The White House is having early talks about a tax refund/dividend check from the trillions in revenue they plan to collect from sweeping tariffs, said former commerce secretary Wilbur Ross, who ate dinner with Trump, Bessent, Lutnick, Kennedy & others at Mar-a-Lago Friday

It was already crazy for some to claim that somehow we were going to get checks thanks to DOGE cuts, but now the White House is floating the idea of tax-refund checks from the “trillions” they think they’ll collect through sweeping tariffs. As a reminder, Peter Navarro is claiming that the administration will collect $600 billion annually thanks to the tariffs. That’s in addition to the $100 billion the administration will collect from the auto tariffs. #GOPforTaxIncreases

So much for all the messaging by some in the White House that these tariffs will be only temporary and are a means to negotiate. If Trump’s dinner partners at Mar-a-Lago are counting on this money to send checks to people, it tells me that they have long-term plans for them. Which one is it?

Either way, I wouldn’t count on this money yet or on its making Americans richer. Let’s start with the basics: Tariffs are taxes. Not on foreign countries but on American businesses and consumers. The government doesn’t magically get richer — it just shifts the bill to the rest of us. And it will be a massive increase, at a time when the economy is slowing down. In addition, if the tariffs are protectionist enough and discourage imports, the administration can kiss its magical-thinking revenue goodbye.

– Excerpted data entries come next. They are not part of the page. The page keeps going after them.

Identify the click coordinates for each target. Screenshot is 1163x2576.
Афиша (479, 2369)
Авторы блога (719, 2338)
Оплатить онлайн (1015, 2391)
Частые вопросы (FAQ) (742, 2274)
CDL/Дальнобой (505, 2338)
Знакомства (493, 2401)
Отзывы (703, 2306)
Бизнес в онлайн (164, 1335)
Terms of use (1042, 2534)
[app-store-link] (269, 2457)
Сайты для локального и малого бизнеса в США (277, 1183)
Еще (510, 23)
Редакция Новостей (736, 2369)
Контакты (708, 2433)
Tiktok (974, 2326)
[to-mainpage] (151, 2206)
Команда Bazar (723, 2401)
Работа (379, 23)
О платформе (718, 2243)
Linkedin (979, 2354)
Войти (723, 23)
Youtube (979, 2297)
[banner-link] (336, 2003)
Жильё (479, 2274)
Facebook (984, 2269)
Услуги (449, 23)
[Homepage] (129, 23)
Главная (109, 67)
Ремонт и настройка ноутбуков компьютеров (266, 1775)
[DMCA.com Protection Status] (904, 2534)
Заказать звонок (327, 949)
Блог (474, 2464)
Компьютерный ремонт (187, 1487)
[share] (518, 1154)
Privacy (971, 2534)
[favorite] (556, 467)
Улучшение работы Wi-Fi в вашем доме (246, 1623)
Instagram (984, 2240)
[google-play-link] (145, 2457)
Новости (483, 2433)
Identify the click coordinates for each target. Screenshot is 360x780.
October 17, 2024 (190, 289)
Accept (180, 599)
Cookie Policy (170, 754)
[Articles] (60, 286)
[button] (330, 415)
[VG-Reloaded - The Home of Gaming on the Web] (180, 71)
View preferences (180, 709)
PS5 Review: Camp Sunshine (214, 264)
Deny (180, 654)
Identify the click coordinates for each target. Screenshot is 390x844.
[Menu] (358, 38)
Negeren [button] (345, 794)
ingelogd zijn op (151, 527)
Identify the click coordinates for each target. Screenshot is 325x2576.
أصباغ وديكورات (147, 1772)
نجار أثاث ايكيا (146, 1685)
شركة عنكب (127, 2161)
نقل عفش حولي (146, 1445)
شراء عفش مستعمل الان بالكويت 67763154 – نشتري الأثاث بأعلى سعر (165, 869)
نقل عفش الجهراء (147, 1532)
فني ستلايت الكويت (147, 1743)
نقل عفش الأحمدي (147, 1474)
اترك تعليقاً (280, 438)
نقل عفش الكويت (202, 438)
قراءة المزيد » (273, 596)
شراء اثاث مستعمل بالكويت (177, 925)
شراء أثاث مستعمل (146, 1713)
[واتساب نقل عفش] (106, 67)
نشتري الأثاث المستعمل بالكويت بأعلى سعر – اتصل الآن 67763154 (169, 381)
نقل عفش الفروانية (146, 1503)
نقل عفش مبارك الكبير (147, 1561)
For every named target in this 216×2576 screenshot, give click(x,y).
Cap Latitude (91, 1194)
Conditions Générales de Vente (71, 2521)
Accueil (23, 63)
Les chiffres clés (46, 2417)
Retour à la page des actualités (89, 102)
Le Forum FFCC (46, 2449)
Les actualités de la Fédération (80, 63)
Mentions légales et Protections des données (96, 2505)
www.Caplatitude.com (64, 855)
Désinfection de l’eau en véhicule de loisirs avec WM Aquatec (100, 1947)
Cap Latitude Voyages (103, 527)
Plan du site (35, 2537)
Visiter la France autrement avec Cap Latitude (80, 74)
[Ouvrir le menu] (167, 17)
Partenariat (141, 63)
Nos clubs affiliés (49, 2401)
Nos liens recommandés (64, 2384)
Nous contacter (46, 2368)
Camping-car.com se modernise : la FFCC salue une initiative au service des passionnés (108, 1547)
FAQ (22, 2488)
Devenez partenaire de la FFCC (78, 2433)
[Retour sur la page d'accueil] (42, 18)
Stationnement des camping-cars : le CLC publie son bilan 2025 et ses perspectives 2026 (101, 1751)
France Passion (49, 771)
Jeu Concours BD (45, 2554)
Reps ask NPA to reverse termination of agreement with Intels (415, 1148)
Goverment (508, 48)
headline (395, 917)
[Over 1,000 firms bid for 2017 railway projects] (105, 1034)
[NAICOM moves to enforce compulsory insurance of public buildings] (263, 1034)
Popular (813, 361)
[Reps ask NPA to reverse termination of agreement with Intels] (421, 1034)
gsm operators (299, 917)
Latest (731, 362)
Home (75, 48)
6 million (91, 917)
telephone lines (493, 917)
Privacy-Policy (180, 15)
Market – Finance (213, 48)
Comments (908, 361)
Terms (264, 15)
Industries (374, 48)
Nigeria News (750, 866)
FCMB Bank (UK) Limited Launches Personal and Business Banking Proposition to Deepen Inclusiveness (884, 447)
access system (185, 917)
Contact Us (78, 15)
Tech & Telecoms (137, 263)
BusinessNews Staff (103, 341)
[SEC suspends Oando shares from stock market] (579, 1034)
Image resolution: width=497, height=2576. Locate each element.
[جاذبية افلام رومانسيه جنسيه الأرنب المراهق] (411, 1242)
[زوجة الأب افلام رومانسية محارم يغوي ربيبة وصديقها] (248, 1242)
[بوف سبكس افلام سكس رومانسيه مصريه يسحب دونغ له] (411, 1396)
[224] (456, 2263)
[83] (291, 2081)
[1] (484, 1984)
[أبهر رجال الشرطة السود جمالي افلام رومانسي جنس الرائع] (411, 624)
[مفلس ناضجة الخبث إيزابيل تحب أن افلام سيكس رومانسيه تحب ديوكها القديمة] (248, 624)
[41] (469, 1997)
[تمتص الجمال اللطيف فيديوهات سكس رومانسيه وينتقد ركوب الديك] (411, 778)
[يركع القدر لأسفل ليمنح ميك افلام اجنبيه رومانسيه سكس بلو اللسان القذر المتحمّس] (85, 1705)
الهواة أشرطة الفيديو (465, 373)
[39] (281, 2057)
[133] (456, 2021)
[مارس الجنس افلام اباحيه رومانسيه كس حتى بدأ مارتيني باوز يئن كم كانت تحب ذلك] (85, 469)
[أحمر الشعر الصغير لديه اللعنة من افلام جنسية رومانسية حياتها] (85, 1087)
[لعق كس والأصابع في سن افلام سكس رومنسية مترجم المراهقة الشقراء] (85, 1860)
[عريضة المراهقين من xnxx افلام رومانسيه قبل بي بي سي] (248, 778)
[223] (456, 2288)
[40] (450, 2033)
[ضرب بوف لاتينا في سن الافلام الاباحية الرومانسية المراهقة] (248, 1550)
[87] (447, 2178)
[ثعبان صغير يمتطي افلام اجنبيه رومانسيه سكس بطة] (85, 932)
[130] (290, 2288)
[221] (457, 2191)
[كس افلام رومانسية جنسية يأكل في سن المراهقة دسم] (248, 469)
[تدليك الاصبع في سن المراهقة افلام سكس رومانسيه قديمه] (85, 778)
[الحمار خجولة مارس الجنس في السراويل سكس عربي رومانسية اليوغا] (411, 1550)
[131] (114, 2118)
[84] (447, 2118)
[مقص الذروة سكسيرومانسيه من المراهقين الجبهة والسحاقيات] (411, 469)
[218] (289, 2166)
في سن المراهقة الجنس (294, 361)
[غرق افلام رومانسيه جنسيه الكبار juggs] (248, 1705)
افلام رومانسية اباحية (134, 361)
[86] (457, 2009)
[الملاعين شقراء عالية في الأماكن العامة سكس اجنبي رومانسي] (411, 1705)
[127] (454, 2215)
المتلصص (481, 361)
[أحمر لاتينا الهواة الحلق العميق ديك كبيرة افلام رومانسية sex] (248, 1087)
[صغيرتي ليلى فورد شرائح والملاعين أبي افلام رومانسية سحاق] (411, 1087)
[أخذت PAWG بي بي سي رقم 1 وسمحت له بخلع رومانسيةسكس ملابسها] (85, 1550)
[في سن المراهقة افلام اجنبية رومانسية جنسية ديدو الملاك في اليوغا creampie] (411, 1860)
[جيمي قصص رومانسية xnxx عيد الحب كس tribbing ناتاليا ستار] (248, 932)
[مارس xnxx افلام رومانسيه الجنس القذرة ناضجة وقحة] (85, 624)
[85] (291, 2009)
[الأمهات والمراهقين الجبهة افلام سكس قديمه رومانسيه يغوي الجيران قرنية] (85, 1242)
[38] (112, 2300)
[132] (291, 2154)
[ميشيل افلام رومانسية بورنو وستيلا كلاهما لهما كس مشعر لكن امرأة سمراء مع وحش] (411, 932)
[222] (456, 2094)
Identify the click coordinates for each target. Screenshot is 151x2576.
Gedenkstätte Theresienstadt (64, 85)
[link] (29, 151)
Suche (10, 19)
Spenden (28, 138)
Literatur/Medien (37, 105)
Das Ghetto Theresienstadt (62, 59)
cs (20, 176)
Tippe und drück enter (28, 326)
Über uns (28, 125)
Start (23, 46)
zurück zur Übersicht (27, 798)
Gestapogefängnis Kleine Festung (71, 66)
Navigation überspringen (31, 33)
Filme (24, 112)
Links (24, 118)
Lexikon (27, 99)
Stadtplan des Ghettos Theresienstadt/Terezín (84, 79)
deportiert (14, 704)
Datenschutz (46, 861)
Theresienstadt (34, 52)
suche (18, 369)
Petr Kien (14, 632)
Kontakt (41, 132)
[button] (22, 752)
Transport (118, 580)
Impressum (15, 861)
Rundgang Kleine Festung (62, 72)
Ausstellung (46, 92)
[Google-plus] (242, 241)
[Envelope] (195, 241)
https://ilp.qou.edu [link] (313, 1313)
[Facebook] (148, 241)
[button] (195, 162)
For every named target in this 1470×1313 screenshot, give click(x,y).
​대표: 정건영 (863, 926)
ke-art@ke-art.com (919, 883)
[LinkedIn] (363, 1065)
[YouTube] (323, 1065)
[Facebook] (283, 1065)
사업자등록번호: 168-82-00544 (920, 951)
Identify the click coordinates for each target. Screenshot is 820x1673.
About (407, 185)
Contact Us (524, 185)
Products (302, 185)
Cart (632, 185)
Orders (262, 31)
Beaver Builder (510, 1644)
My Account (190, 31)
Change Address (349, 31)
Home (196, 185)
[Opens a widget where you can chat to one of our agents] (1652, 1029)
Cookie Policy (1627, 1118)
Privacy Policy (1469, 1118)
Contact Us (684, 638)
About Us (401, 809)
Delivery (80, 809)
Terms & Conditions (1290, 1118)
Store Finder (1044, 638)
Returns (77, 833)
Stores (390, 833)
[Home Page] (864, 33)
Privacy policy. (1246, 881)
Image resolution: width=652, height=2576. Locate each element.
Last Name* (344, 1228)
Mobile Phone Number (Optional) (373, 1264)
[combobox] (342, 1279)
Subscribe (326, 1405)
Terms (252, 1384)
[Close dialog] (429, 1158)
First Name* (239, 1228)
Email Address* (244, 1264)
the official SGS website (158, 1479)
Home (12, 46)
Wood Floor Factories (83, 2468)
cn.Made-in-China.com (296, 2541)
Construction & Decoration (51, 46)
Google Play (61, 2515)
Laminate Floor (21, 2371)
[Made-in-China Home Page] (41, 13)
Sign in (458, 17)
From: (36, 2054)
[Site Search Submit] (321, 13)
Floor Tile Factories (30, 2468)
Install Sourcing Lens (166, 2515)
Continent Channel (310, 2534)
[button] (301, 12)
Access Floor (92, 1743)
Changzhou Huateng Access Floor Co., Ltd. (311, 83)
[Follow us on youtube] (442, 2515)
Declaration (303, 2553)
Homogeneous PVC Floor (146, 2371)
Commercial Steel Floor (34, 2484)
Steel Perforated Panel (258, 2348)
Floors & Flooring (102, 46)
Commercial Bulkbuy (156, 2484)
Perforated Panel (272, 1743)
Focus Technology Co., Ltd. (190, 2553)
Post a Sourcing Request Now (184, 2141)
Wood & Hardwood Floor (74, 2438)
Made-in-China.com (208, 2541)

In fact, it will all likely become fiscally costly. When trading partners retaliate (already, Trump’s tariffs have led to a deal between China, South Korea, and Japan to retaliate together), American exporters will take the hit. They always do. The administration then bails out farmers, and taxpayers take the hit again. (By the way, I assume that this is what these refund checks are, a bailout to placate consumers aggravated by higher prices.)

But sure, let’s pretend there’s a bottomless pot of tariff gold waiting to be redistributed. Meanwhile, the federal debt is past $36 trillion, heading toward over $52 trillion and 118 percent of GDP in ten years (up from 100 percent today and assuming the tax cuts expire), interest costs are through the roof, and deficits are exploding.

These people in charge of our fiscal sanity are not serious, I’m afraid.